● Work to complete
Please rewrite the lines running from the line containing "Open more options on A Known Scientist's post" through the line containing "Action: [13, 46]", replacing "Chrome toolbar" with "browser toolbar" and leaving everything else unchanged.
* * * *
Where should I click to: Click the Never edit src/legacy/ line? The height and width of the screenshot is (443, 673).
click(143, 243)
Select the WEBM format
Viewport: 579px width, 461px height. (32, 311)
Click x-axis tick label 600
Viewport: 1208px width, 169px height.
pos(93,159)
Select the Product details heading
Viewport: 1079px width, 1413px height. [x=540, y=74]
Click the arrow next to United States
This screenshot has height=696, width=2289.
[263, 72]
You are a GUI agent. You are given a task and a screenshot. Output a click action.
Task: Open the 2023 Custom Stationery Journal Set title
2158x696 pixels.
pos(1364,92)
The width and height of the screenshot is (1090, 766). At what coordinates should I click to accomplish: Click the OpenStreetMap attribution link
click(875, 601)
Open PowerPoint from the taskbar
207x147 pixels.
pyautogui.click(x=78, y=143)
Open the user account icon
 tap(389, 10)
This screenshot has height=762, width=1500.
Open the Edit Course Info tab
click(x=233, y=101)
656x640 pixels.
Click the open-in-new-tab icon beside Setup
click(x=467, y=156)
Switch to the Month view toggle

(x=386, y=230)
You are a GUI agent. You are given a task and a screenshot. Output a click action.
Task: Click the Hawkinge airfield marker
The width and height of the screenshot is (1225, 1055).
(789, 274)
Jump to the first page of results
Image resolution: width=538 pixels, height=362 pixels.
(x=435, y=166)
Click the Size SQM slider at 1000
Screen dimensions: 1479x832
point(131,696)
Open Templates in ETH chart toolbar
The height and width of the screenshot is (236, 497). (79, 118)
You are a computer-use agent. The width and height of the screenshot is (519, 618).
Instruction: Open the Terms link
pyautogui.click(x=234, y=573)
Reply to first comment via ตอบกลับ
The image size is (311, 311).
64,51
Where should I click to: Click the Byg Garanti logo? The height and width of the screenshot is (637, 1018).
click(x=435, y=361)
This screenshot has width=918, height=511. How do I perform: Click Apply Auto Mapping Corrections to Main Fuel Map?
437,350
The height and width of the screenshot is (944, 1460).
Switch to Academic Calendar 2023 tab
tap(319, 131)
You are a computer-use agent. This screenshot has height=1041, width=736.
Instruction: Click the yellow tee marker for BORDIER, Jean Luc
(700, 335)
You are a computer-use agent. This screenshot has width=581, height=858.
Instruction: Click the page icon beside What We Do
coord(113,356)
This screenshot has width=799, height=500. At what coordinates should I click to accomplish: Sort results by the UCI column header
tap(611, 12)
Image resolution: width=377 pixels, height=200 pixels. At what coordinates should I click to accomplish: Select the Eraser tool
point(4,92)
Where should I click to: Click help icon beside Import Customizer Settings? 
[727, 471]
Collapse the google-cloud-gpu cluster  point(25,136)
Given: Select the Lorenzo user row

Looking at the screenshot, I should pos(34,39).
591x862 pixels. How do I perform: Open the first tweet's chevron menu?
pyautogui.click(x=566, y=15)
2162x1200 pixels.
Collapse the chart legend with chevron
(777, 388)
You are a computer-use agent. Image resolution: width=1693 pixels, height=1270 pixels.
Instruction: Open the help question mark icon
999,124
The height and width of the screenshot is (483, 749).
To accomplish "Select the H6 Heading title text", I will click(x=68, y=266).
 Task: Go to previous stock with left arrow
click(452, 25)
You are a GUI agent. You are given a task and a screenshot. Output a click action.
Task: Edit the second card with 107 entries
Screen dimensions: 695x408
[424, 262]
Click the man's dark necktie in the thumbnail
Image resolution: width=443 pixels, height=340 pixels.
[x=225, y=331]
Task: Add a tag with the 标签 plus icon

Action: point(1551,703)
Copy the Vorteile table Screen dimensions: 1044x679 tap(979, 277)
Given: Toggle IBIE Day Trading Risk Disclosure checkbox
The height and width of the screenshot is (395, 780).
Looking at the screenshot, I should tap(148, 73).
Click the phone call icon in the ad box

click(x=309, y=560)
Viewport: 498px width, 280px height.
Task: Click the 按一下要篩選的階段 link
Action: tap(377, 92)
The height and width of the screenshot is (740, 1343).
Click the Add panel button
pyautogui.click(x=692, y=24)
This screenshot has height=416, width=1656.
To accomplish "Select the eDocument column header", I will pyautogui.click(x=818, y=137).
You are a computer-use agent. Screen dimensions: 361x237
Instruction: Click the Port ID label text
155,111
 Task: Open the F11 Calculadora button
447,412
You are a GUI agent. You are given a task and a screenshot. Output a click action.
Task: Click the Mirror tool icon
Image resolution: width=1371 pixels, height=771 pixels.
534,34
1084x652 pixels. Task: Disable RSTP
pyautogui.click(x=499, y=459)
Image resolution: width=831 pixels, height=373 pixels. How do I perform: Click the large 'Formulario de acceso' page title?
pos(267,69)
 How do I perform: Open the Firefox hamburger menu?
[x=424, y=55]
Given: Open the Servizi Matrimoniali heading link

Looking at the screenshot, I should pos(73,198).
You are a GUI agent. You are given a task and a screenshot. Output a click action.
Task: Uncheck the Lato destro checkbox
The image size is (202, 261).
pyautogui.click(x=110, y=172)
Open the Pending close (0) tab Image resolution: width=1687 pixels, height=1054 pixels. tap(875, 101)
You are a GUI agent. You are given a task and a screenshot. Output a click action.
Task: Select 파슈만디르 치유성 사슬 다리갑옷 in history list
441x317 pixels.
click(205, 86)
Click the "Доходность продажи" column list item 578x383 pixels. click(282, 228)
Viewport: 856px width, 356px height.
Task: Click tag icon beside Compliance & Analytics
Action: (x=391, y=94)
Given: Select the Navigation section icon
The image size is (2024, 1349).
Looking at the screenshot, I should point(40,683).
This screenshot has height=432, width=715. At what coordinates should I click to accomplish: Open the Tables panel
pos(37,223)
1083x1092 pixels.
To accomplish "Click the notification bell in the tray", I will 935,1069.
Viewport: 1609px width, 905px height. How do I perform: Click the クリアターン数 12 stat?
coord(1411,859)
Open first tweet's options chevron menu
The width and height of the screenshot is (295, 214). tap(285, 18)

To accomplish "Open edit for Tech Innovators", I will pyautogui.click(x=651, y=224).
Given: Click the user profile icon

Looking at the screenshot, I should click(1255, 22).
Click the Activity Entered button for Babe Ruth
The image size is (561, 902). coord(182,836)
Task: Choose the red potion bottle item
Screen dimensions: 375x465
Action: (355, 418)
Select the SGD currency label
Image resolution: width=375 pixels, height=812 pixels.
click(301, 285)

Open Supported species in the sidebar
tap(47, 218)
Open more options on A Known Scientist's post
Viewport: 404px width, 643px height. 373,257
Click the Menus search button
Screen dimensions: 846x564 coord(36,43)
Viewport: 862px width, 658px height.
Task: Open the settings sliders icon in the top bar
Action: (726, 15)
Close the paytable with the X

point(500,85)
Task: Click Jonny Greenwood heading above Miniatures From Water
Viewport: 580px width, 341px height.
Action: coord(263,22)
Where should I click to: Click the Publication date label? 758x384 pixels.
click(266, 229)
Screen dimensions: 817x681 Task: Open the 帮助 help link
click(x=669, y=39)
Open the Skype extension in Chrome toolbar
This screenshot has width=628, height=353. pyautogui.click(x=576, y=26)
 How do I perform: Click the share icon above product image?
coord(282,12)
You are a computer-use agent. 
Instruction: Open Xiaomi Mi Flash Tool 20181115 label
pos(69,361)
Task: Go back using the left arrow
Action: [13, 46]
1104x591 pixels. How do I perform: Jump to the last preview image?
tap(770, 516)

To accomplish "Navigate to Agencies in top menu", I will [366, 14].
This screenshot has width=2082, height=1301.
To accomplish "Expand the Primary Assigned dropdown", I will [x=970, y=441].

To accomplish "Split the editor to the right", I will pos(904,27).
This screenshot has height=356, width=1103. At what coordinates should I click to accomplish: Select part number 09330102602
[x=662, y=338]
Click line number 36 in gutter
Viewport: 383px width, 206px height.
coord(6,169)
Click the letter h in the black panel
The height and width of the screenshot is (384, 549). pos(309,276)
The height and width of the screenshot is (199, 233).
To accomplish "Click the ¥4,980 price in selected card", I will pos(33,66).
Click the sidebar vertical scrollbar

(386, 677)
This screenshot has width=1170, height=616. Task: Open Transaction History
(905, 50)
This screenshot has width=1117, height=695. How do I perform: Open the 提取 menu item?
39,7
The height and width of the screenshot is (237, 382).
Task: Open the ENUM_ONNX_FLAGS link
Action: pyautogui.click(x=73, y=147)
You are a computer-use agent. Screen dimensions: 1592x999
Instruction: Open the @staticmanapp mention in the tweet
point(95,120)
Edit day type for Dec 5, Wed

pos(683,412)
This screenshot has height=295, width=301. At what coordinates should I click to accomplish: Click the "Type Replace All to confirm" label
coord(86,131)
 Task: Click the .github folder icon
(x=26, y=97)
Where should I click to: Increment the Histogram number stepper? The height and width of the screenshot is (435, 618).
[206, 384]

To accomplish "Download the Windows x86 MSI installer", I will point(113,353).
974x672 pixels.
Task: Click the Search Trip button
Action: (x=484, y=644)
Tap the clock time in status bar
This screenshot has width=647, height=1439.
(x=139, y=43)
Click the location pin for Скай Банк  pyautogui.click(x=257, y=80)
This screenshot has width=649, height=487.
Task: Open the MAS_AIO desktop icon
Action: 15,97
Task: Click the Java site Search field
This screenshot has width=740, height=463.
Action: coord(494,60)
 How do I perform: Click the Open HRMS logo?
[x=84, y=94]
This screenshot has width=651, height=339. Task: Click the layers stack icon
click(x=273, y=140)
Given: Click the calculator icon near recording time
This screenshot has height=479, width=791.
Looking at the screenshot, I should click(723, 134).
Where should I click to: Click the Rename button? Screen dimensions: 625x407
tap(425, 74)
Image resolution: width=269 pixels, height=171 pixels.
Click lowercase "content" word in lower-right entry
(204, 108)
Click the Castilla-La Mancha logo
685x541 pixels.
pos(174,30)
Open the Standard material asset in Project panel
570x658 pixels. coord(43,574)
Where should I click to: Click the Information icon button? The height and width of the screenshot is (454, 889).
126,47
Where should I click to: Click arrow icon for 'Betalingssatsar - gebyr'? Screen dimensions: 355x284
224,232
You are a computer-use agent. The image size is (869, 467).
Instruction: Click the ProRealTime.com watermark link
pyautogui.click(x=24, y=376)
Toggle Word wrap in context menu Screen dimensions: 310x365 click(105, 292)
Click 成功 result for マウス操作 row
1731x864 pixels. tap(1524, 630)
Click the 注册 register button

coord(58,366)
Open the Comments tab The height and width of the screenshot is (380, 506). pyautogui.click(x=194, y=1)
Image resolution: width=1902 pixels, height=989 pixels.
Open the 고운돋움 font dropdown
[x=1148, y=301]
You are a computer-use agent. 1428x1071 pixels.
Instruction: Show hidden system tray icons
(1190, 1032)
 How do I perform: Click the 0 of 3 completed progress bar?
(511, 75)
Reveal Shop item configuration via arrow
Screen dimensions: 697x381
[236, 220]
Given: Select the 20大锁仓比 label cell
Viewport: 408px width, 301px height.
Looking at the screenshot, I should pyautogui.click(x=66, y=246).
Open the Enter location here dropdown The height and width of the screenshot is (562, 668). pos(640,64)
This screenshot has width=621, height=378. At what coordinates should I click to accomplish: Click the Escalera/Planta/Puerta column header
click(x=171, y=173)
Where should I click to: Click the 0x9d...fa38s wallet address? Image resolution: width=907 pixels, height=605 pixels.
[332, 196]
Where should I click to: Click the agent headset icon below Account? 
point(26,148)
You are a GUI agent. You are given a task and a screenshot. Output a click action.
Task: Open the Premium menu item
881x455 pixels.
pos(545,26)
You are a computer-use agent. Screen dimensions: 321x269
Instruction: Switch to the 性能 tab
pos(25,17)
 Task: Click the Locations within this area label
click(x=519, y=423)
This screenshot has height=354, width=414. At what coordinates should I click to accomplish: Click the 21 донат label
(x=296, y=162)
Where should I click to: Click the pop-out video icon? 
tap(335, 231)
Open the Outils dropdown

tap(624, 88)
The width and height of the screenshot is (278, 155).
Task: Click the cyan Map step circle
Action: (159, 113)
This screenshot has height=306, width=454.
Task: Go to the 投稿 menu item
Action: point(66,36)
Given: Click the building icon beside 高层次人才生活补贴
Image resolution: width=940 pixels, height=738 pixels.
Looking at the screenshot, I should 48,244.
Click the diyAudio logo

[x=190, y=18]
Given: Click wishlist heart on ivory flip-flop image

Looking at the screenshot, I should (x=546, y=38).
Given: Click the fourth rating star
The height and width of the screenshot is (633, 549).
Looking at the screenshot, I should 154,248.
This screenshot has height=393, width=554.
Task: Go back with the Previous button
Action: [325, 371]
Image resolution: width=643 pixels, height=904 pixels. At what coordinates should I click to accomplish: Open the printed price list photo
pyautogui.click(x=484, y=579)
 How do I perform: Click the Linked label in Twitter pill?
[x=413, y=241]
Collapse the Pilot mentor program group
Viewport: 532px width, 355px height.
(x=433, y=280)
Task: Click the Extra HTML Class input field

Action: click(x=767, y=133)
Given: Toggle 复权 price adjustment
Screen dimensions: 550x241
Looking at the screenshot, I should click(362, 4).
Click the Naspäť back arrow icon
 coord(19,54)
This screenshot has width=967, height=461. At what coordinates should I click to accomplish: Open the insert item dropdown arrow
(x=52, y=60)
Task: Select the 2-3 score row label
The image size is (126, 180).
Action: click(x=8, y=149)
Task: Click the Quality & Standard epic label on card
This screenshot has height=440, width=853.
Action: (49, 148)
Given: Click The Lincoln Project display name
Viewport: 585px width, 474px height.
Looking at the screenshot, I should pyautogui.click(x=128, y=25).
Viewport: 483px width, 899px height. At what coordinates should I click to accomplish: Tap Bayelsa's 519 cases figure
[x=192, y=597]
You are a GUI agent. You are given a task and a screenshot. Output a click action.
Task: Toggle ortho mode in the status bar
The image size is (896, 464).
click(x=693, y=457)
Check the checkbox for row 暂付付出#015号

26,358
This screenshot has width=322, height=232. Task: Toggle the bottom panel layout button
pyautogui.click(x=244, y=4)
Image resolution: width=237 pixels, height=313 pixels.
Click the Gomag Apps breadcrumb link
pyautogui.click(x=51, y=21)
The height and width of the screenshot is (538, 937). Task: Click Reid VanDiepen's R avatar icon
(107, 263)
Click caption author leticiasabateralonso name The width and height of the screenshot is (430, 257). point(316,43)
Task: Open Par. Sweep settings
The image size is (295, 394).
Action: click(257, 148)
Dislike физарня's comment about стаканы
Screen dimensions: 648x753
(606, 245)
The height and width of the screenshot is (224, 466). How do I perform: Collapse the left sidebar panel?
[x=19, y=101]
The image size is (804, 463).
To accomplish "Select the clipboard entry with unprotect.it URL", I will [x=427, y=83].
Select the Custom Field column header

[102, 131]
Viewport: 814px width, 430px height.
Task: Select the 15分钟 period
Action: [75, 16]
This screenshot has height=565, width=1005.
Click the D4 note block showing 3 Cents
* * * *
● Problem solution
Open more options on A Known Scientist's post
Viewport: 404px width, 643px height. 373,257
Click the Menus search button
Screen dimensions: 846x564 coord(36,43)
Viewport: 862px width, 658px height.
Task: Open the settings sliders icon in the top bar
Action: (726, 15)
Close the paytable with the X

point(500,85)
Task: Click Jonny Greenwood heading above Miniatures From Water
Viewport: 580px width, 341px height.
Action: coord(263,22)
Where should I click to: Click the Publication date label? 758x384 pixels.
click(266, 229)
Screen dimensions: 817x681 Task: Open the 帮助 help link
click(x=669, y=39)
Open the Skype extension in browser toolbar
This screenshot has width=628, height=353. pyautogui.click(x=576, y=26)
 How do I perform: Click the share icon above product image?
coord(282,12)
You are a computer-use agent. 
Instruction: Open Xiaomi Mi Flash Tool 20181115 label
pos(69,361)
Task: Go back using the left arrow
Action: [13, 46]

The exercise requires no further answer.